As single parents in Joliet may know, collecting child support can be incredibly difficult sometimes, even when the other parent lives just across town. Matters become exponentially tougher when a parent with support obligations leaves the country. However, the process may become a little less arduous if the United States ratifies a proposed treaty that would enforce child support obligations among countries.

The House of Representatives approved a bill earlier this month that puts the United States on a path toward ratifying the results of the 2007 Hague Convention on the International Recovery of Child Support and Other Forms of Family Maintenance.

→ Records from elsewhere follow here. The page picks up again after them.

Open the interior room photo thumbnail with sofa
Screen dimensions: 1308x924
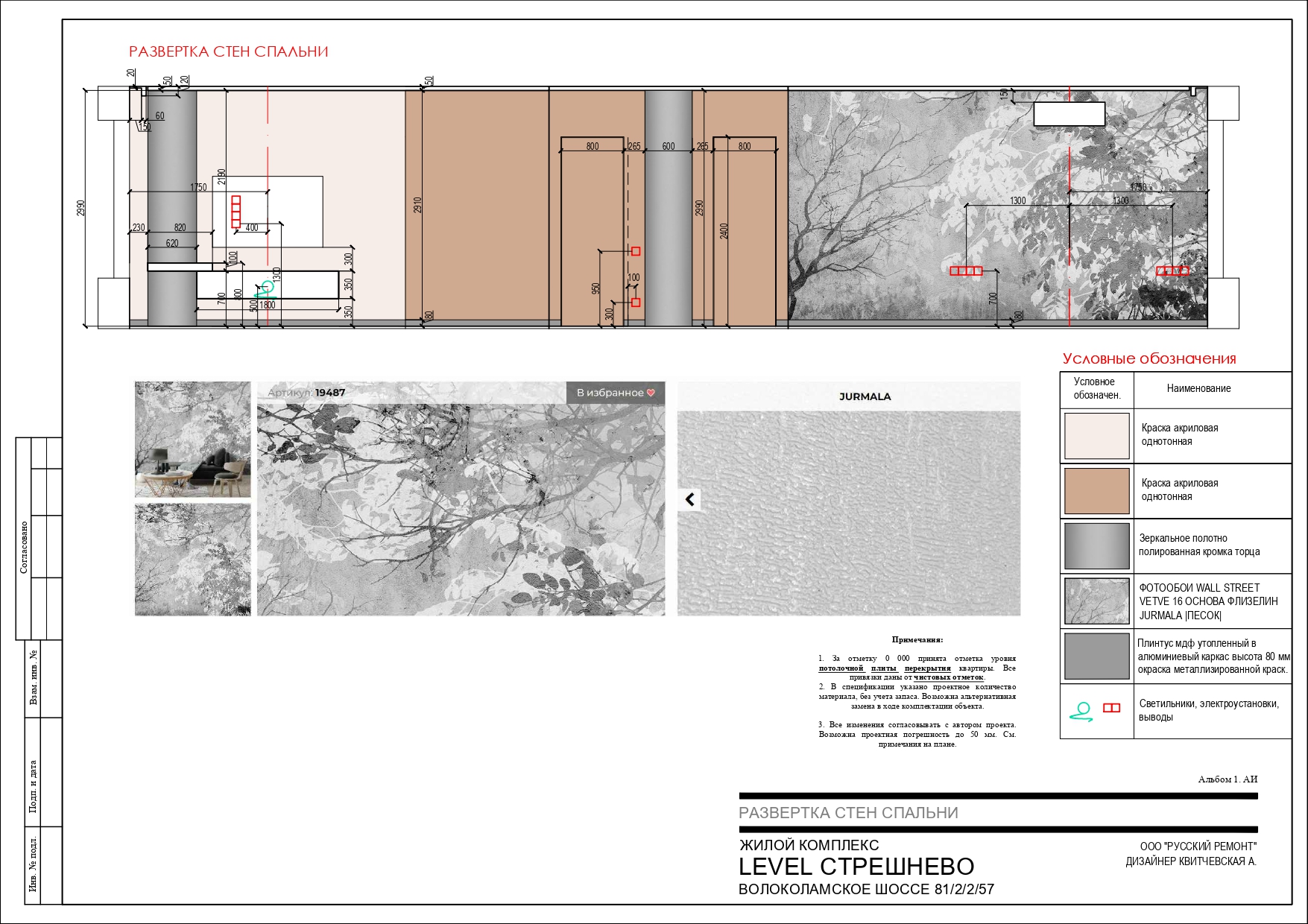pyautogui.click(x=193, y=440)
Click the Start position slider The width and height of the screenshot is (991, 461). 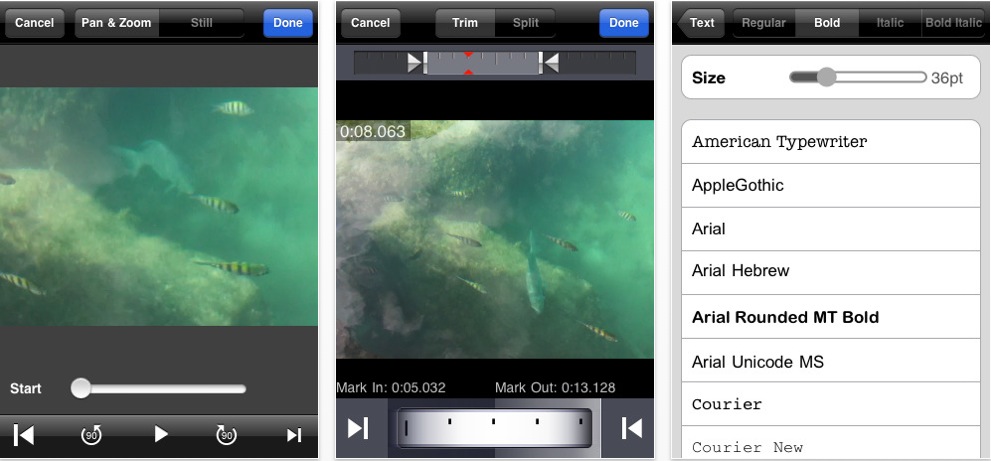160,388
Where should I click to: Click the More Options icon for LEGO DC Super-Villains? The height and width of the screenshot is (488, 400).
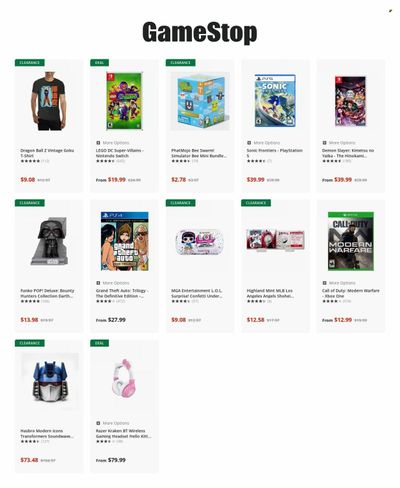point(98,143)
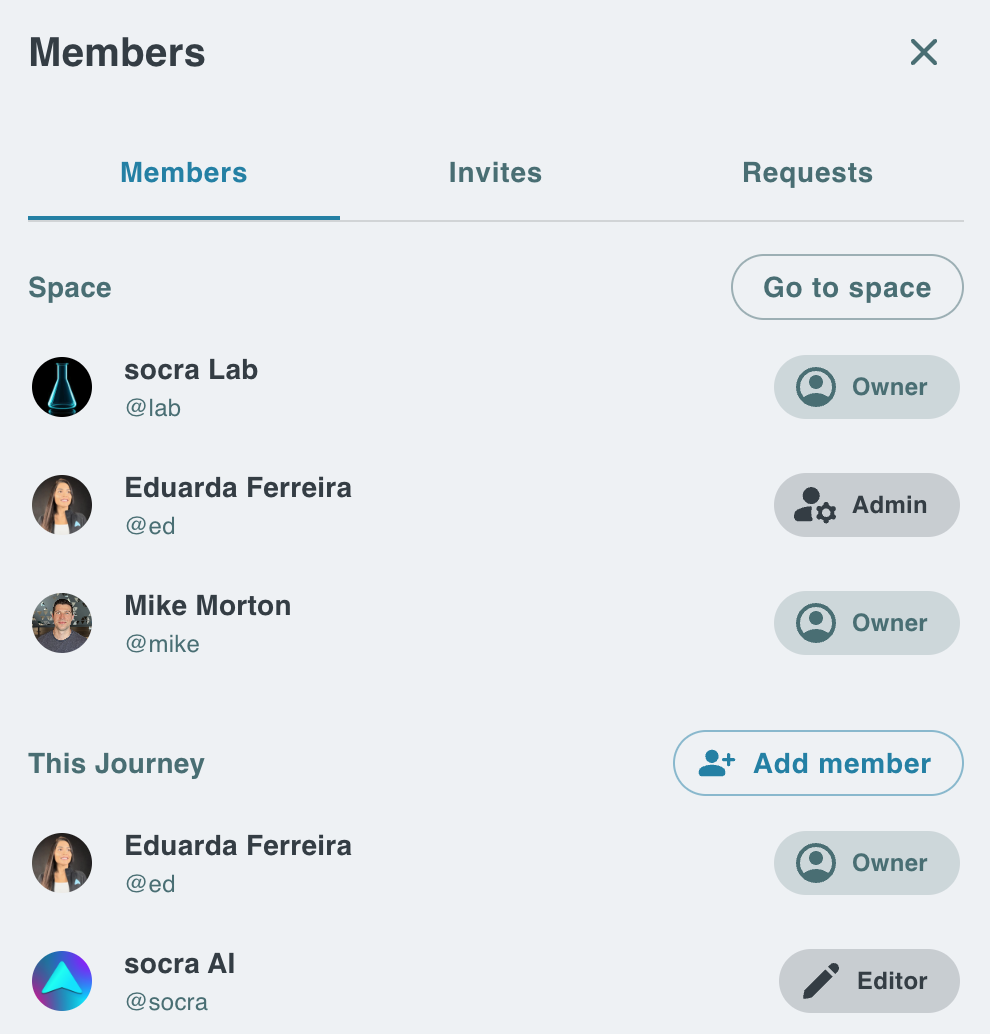Viewport: 990px width, 1034px height.
Task: Switch to the Invites tab
Action: pyautogui.click(x=495, y=173)
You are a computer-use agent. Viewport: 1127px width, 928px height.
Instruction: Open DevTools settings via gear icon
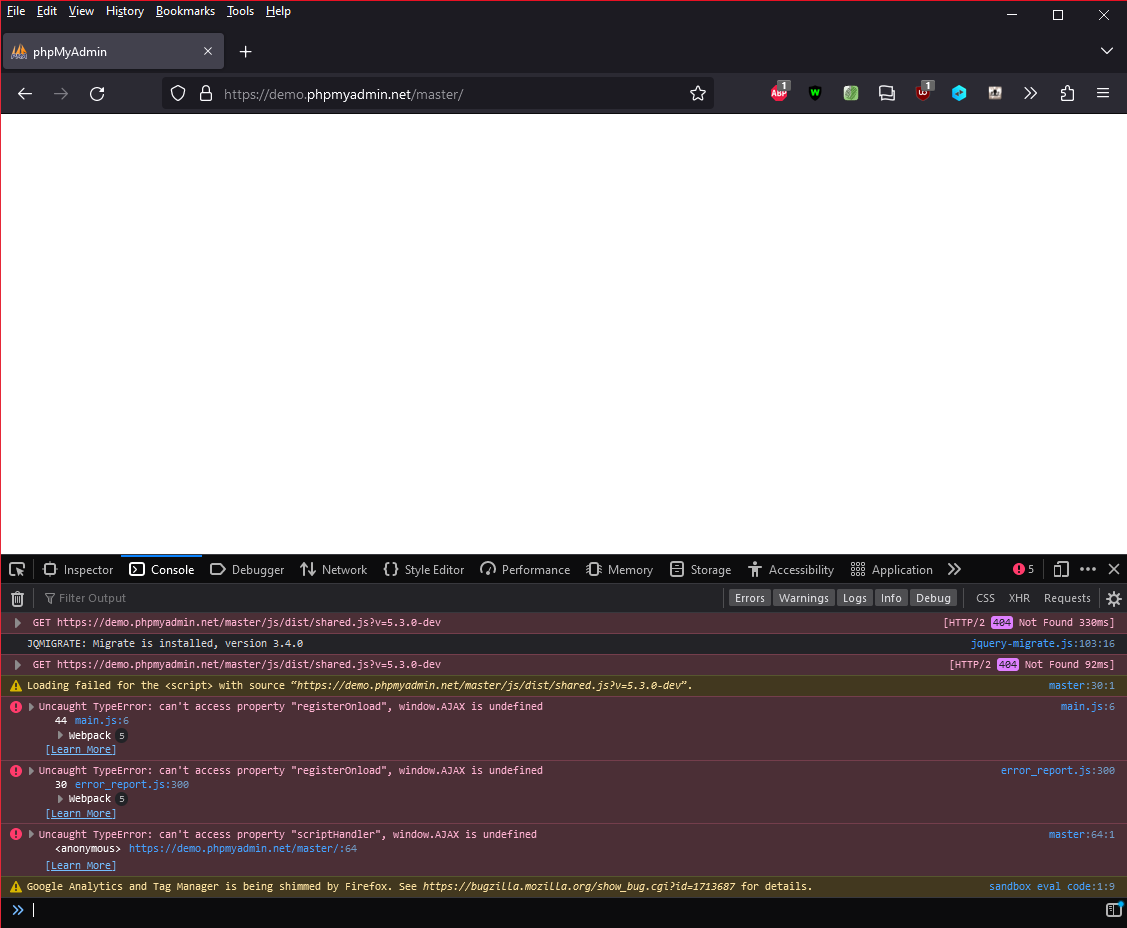tap(1113, 598)
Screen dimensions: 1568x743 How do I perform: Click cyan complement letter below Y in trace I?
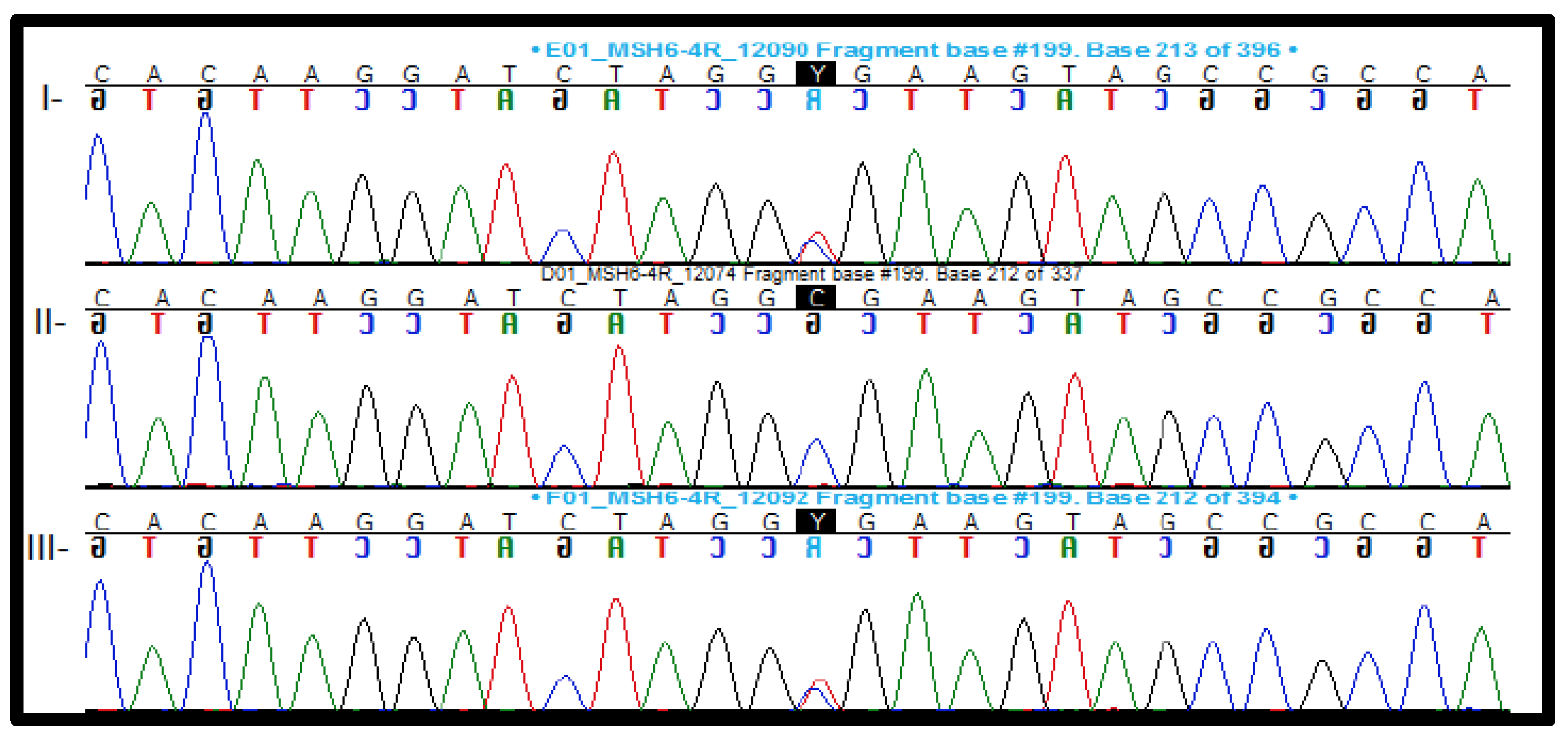[814, 100]
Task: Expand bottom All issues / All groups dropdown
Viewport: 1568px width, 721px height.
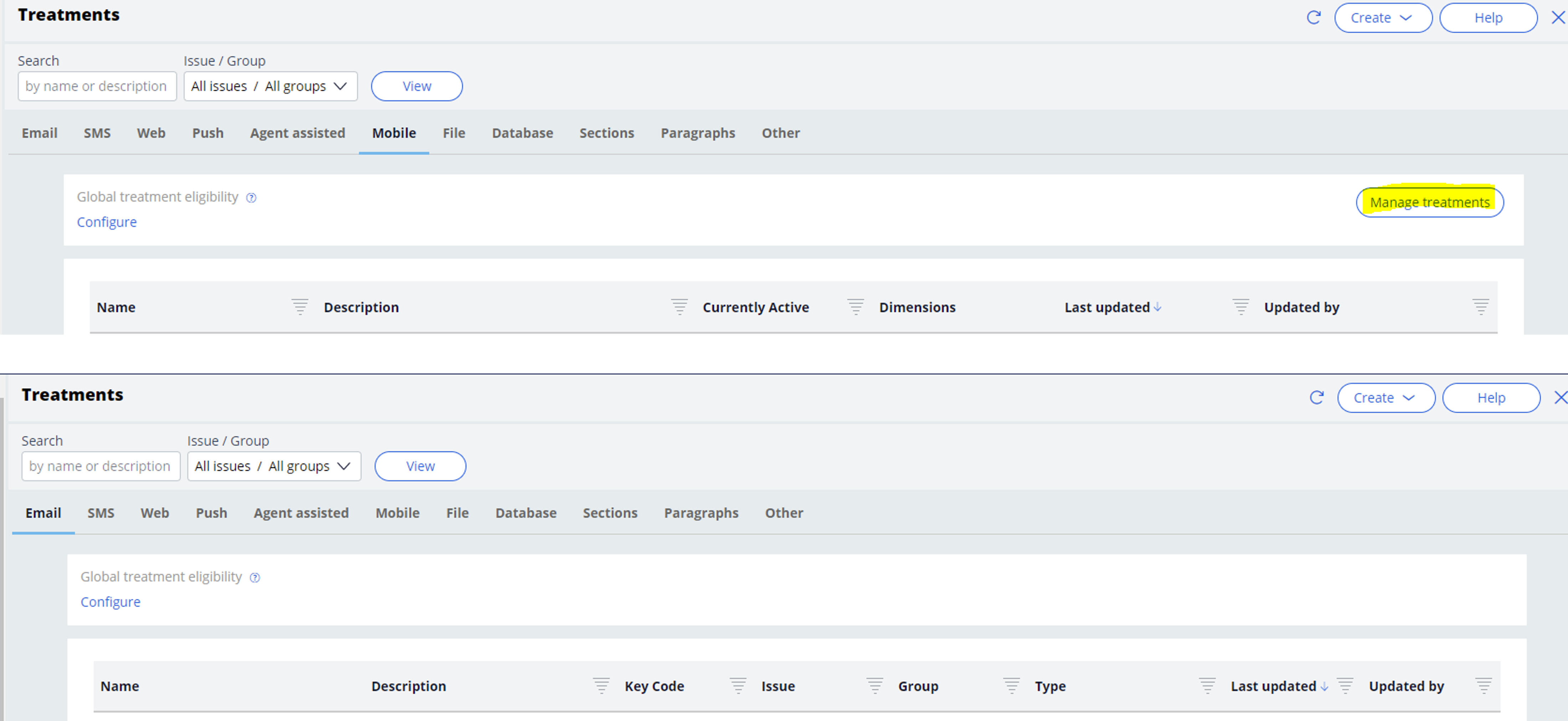Action: 274,467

Although several countries have signed the treaty, Norway is the only nation by which it has been ratified.

In 2010, the U.S. Senate provided its approval of the treaty, but new legislation originating from the House still requires Senate approval before the treaty can be fully implemented in the U.S.

Although the United States has individual agreements concerning child support enforcement with over a dozen different countries, officials say international claims for child support are often processed very slowly, if at all. If ratified, the treaty would standardize the way in which information about child support claims is shared between countries. Proponents of the treaty also hope it would empower states to enforce obligations of parents who have left the country. According to the National Child Support Enforcement Association, rising rates of international travel have left an increasing number of children in America without the support to which they are entitled.

While divorce and child custody issues can be contentious, children should never get caught in the crossfire of animosity between parents. While non-custodial parents sometimes feel as if they have lost something by not being the primary caretaker of the child, it's important that children not bear the brunt of parental hostility or apathy.